The mother also argues that “[e]ven if the court erred in not appointing a guardian ad litem, a reversal or new trial is not necessary and does not serve the children’s best interests.” She contends that the father does not show “how this failure affected the ultimate outcome” and cannot “demonstrate any prejudice”—highlighting the lack of any evidence in the record “to suggest the termination of his parental rights is not in the best interests of the children.” But this argument runs smack into our court’s published precedent that the failure to appoint a guardian ad litem for a minor child is reversible error. See D.L.B., 345 N.W.2d at 148. And despite the father relying on it, the mother makes no attempt to distinguish—or even

4 acknowledge—that controlling precedent. Neither does she ask us to overturn it. Cf. State v. Laub, 2 N.W.3d 821, 828 (Iowa 2024) (describing a district court as “duty-bound to apply” published court of appeals decisions).

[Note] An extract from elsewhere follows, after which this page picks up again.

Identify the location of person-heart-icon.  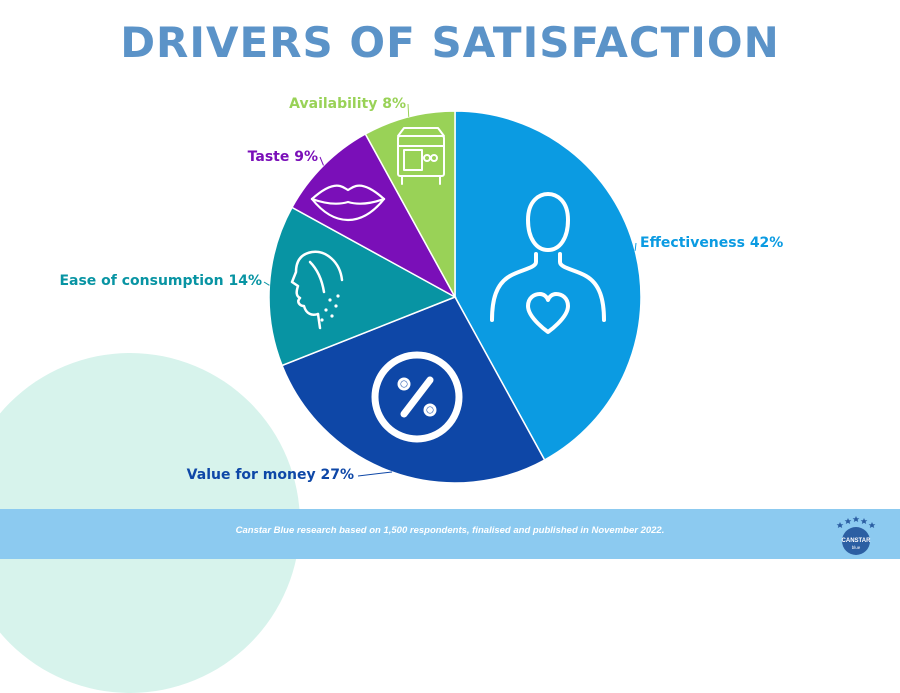
(548, 263).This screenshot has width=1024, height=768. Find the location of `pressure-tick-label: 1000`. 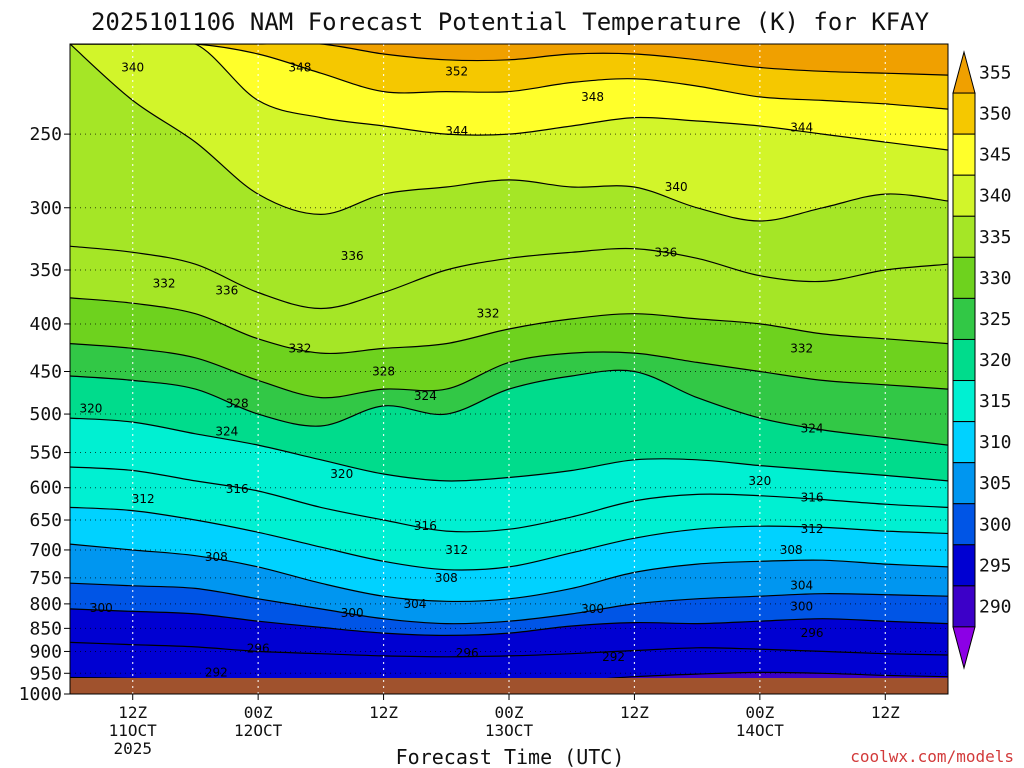

pressure-tick-label: 1000 is located at coordinates (40, 694).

That precedent also makes sense. The statute requires appointing a guardian ad litem to ensure that the children’s best interests are presented to the court. See Iowa Code § 600A.6(2)(b) (“The guardian ad litem may make an independent investigation of the interest of the child and may cause witnesses to appear before the court to provide testimony relevant to the best interest of the minor child.”). Indeed, the guardian ad litem is a “necessary party” to the case, id. § 600A.6(2)(a), who must be served with notice and “given an opportunity to be heard before the juvenile court” prior to entry of a termination order. Id. § 600A.6(1). This recognizes that a chapter 600A proceeding between two adversarial parents affects not just the parents’ interests but also the interests of the children—whose relationship with one parent is permanently severed. Cf. In re Marriage of Null, No.